Spaceflightinsider.com (1/25): A pair of commercial communications satellites, one carrying a first ever NASA “ride share” science mission payload, achieved orbit late Thursday following a liftoff atop an Ariane 5 rocket from French Guiana that soon grew suspenseful when communications were lost at second stage separation. It was not clear whether the SES-14 and Al Yah 3 satellites were in the correct orbit. If correctly deployed, both primary payload satellites were to continue to geosynchronous orbits. NASA’s Global-scale Observations of the Limb and Disk (GOLD) instrument, attached to the SES-14 communications satellite, is to carry out first ever high altitude observations of interactions between low altitude weather, solar activity and the Earth’s magnetic field in the planet’s ionosphere.

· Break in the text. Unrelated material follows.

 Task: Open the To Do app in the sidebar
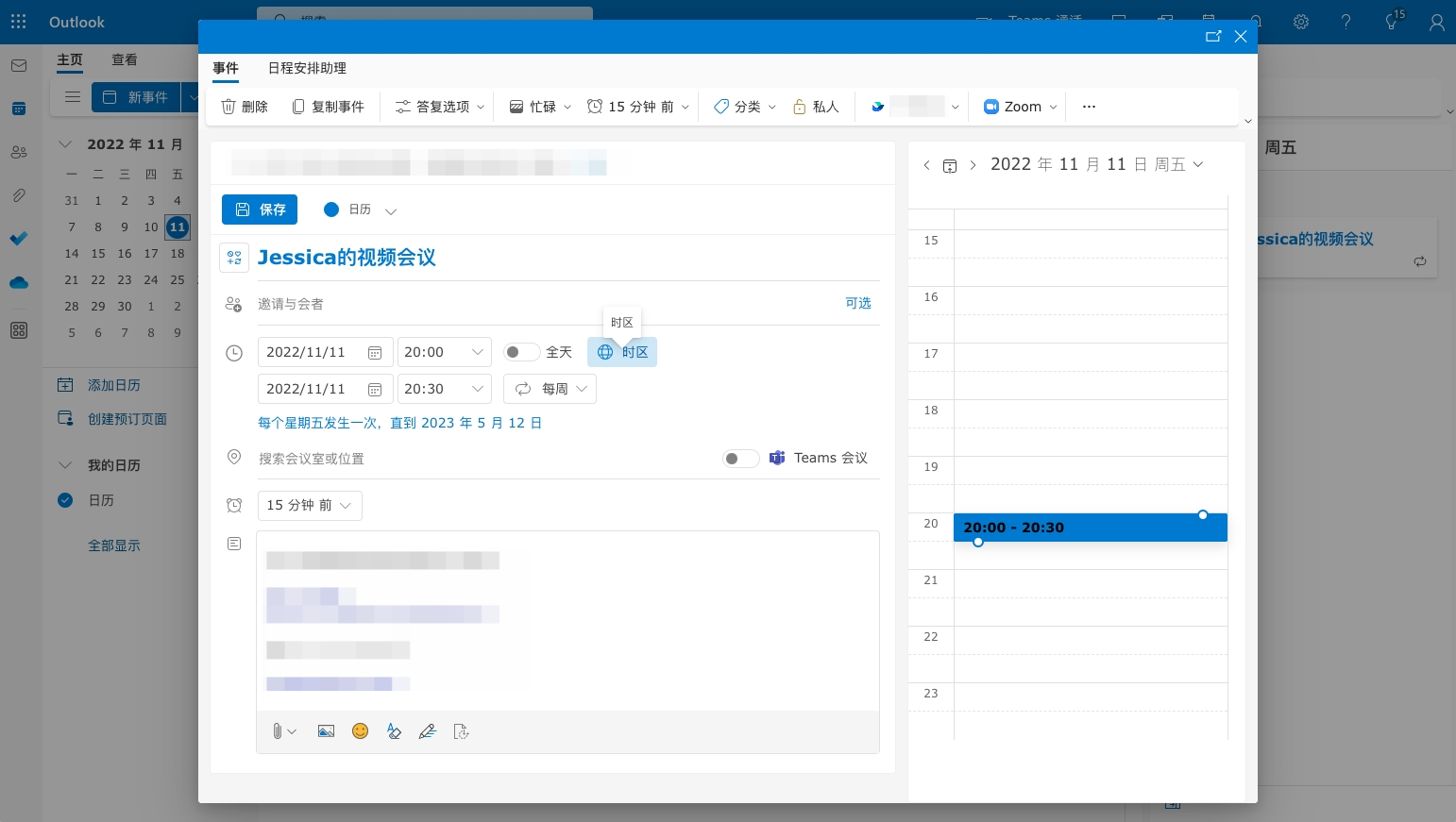click(x=18, y=239)
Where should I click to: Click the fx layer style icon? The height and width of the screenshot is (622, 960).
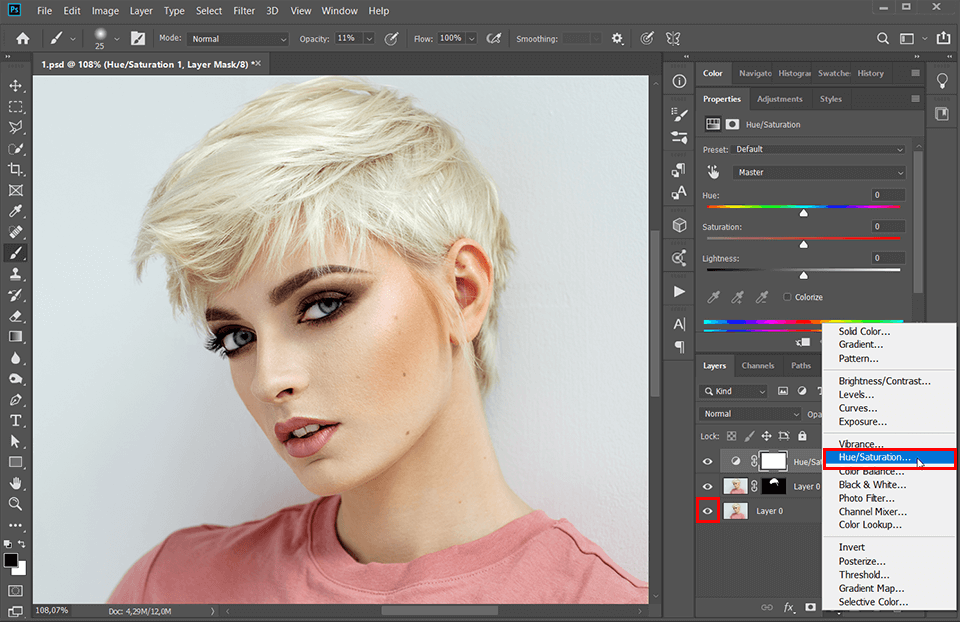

SES-14 in good health and on track despite launch anomaly

SES (1/26): The Luxembourg based communications satellite company reports it is develop a new orbiting raising strategy following the Ariane 5 launch of its SES-14 satellite with a NASA ride share science payload, the Global-scale Observation of the Limb and Disk instrument. The satellite is in good health but orbit raising activities are expected to take four week longer than planned.

X-Prize teams plan to keep shooting for the moon

Space News (1/25): Earlier this week, the decade long Google Lunar X-Prize announced it was ending its $30 million competition among global commercial companies to determine who could be first to land a spacecraft on the moon and conduct operations. Just five teams remained in the running. Moon Express, Synergy Moon, Team Indus, Space IL and Team Hakuto, of the U.S., India, Israel and Japan, intend to carry on with their missions. A new sponsor for the competition is possible as well.

Op-ed | Applauding the Google Lunar X-Prize

Space News (1/23): Bob Richards, CEO of Moon Express, one of the Google Lunar X-Prize’s U.S. legacy competitors, applauds the now suspended private sector competition. “I applaud X-Prize and Google for issuing a bold challenge with a big prize attached and sticking with it all these years,” write Richards. “The existence of the prize has been and will continue to be an important part of the history of humanity’s permanent return to the moon.”

NASA removes a piece of historic Mission Control as restoration efforts ramp up

Houston Chronicle (1/25): NASA is stepping up efforts to restore the agency’s original Mission Control room back to the way it was on July 20, 1969, the day Apollo 11’s Neil Armstrong and Buzz Aldrin became the first humans to land and set foot on another planetary body, the moon. The room was retired in 1992. So far, backers have raised $4 million of the $5 million needed to carry out the detailed restoration.